Other Wise

Selling souls on the bayou

Capitalisation may be too expensive. Too often the only correct bid is however much or one more than the player with the second most cash has. Sometimes the correct bid is to even bid more in order to fund the company or to hide cash for turn order advantage. Surprisingly rarely is it to bid less than the second richest player. The result is that the only player who has an incentive to choose Capitalise is the player with the most cash. This is a problem of the first water, exacerbated by the ability to hide capital in company treasuries for recovery in end-game payouts (admittedly a loss) in order to gain preferential turn order.

In noodling the area last night I came up with a curious idea:

What if the player that wins a Capitalised share has to pay the 3 months, not necessarily the player that selected the Capitalisation action?

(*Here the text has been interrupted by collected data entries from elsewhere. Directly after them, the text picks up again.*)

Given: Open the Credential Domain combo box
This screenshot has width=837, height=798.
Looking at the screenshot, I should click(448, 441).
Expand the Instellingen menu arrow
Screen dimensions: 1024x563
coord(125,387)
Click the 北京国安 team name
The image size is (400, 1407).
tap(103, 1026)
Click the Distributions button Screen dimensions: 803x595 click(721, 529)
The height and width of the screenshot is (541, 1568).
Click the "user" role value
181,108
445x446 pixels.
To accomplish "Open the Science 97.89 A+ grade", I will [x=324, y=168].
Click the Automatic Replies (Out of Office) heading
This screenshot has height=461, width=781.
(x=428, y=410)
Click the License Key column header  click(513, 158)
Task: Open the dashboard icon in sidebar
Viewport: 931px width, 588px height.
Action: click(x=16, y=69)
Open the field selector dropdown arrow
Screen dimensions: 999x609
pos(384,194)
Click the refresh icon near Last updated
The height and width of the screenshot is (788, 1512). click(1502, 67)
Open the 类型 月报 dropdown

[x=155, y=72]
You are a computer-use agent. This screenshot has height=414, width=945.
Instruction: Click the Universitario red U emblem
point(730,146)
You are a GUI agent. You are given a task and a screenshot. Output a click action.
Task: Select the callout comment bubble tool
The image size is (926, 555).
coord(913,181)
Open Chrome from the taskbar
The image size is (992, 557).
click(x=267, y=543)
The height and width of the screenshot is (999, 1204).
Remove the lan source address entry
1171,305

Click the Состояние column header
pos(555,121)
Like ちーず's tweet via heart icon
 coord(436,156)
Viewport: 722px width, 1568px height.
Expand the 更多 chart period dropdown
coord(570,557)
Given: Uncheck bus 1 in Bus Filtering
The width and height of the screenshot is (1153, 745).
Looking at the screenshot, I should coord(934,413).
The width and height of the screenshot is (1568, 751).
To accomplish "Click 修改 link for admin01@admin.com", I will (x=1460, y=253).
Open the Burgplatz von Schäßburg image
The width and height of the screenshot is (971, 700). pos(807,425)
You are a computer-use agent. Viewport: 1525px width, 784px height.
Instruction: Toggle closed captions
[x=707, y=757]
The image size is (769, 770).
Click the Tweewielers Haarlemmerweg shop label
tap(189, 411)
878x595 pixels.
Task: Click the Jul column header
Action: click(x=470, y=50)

Among other things this would give the ability to fork the other players. They either allow the Capitaliser to get a share (cheaply) or they sacrifice positional advantage. That can be a hard position, especially in the setup for mergers and ports. The buyer-pays-the-time pattern would apply to both the directly selected Capitalise choice and those forced by ports and mergers. A player already past the round-cut-off would not be excluded from bidding — thus weakening or at least bounding the fork-ability.

Comments   

1 Author:  GamesOnTheBrain | Date:  24 January 2009 | Time:  19:44

In my own attempts to implement a Neuland/Thebes style track in one of my trains games, I use a mix of the two. The player that capitalizes pays half of the AP cost and the player who purchases the share pays the rest.

It works pretty well.

2 Author:  J C Lawrence | Date:  24 January 2009 | Time:  23:59

I’m mostly convinced by the buyer-pays rule change. The set pieces and simulations I’ve run through so far are intriguing. My only real questions with it regard the increased opacity of the bidding process (which is already pretty opaque), the effective time-injection into a round if players already past the time-threshold win shares (their extra three months do nothing to accelerate the end of the round) and a general unease that the entire choice among all three actions may be so ambiguous as to make the choice either unimportant (it doesn’t make a significant difference which is chosen) or unnecessary due to being obvious (once the opacity blows away) and thus a non-decision.

I also thought about a mixed duration rule, though more along the line of mixing cash and duration rather than splitting just duration. It had attractive factors but I was unable to justify the complexity and fiddle-factor of such a detailed rule. It was just too fine-grained for my sensibility.